Aim of the exercise:
Every line below that holds the string "will" must be copied.

======== Dataset extract

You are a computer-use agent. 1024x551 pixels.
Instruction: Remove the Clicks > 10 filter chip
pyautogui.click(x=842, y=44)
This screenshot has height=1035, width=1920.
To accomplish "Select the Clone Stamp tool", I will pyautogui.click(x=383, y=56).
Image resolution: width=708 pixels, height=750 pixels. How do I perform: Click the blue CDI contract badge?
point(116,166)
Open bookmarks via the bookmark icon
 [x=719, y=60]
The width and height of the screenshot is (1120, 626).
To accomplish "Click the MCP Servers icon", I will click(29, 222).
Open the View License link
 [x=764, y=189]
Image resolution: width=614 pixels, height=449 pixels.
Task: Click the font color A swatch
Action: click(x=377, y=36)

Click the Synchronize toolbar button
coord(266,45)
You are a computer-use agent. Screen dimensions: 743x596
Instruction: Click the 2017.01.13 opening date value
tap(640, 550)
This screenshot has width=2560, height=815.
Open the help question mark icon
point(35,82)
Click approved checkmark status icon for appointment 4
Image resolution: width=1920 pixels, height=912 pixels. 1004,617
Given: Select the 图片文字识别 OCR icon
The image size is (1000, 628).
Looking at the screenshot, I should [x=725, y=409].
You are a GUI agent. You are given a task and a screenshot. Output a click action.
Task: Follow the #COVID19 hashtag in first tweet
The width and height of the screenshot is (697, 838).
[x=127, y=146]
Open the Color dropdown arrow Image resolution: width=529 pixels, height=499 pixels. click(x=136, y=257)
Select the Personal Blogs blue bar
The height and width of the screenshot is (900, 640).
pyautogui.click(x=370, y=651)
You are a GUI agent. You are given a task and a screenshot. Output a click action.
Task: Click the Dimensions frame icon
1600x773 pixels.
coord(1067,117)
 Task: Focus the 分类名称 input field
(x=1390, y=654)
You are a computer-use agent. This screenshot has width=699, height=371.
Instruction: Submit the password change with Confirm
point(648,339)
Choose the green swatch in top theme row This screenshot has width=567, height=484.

================

Written answer:
To accomplish "Select the Clone Stamp tool", I will pyautogui.click(x=383, y=56).
To accomplish "Click the MCP Servers icon", I will click(29, 222).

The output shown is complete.